* start Text to read *

But the context has changed. Two of his new cabinet colleagues, Finance Minister Lim and Defence Minister Mohamad Sabu, were jailed on political charges when Mahathir was previously prime minister. Older media hands remember his closure of newspapers, arrests and raids, the purge of independent-minded justices of the Supreme Court, and clipping of the privileges of royalty that created the culture of compliance so abused by Najib.

Gan, who interviewed Mahathir recently, said he is unrepentant, blaming past problems on underlings who “second-guessed” his wishes. But whether Mahathir admits it or not, he has to put back the vitality he sapped from key institutions. And with his group holding only a tenth of the coalition’s seats, he runs a cabinet of sceptical peers, ready to ease him out if he falters. “The NGOs want him to crawl but he won’t,” Gan said. “It would be good enough if he fulfils the Harapan government’s promises.”

He has immediately delivered one of Harapan’s election promises. The GST was varied to zero within days, ahead of its abolition, with Lim left to cover a gaping budget hole as well as to find money for promised petrol subsidies.

As for UMNO, it is holding a leadership ballot on June 30 to replace the ousted Najib. The leading candidate is Tengku Razaleigh, the Kelantan prince who was finance minister in the 1980s before falling out with Mahathir and leading a splinter group against him. I went to a small Idul Fitri gathering at his house in Kuala Lumpur. It is modelled on the White House, and even has an Oval Office, slightly smaller than the original.

* end Text to read *
* start Material provided *

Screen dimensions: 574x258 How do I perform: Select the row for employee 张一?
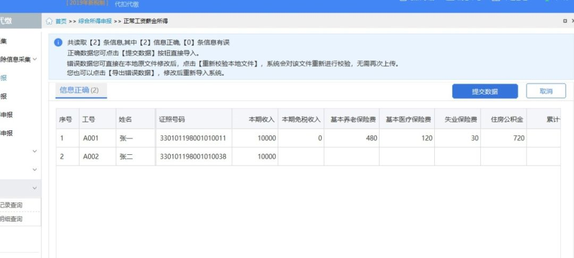tap(126, 138)
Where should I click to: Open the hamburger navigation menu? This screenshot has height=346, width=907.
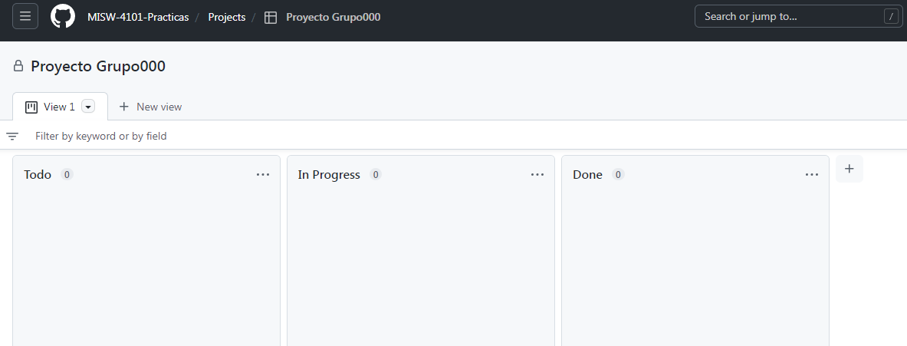click(x=25, y=16)
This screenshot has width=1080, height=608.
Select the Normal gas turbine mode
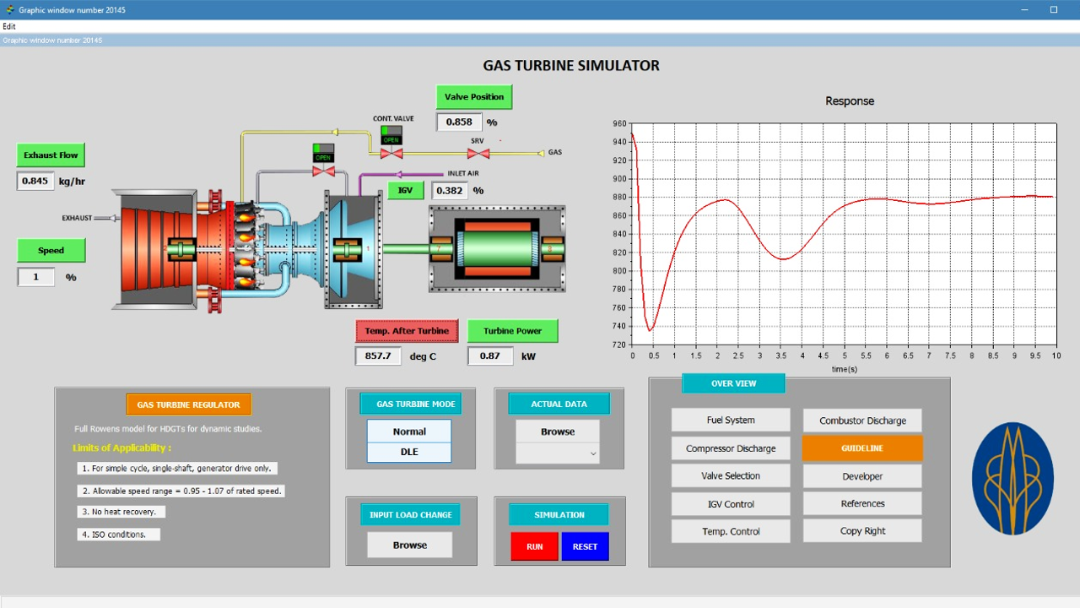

* end Material provided *

Rewrite the stretch of the article on Malaysian politics from "He has immediately" through "than the original.", changing "leadership ballot" to "leadership contest". The entries play no part in what follows.

He has immediately delivered one of Harapan’s election promises. The GST was varied to zero within days, ahead of its abolition, with Lim left to cover a gaping budget hole as well as to find money for promised petrol subsidies.

As for UMNO, it is holding a leadership contest on June 30 to replace the ousted Najib. The leading candidate is Tengku Razaleigh, the Kelantan prince who was finance minister in the 1980s before falling out with Mahathir and leading a splinter group against him. I went to a small Idul Fitri gathering at his house in Kuala Lumpur. It is modelled on the White House, and even has an Oval Office, slightly smaller than the original.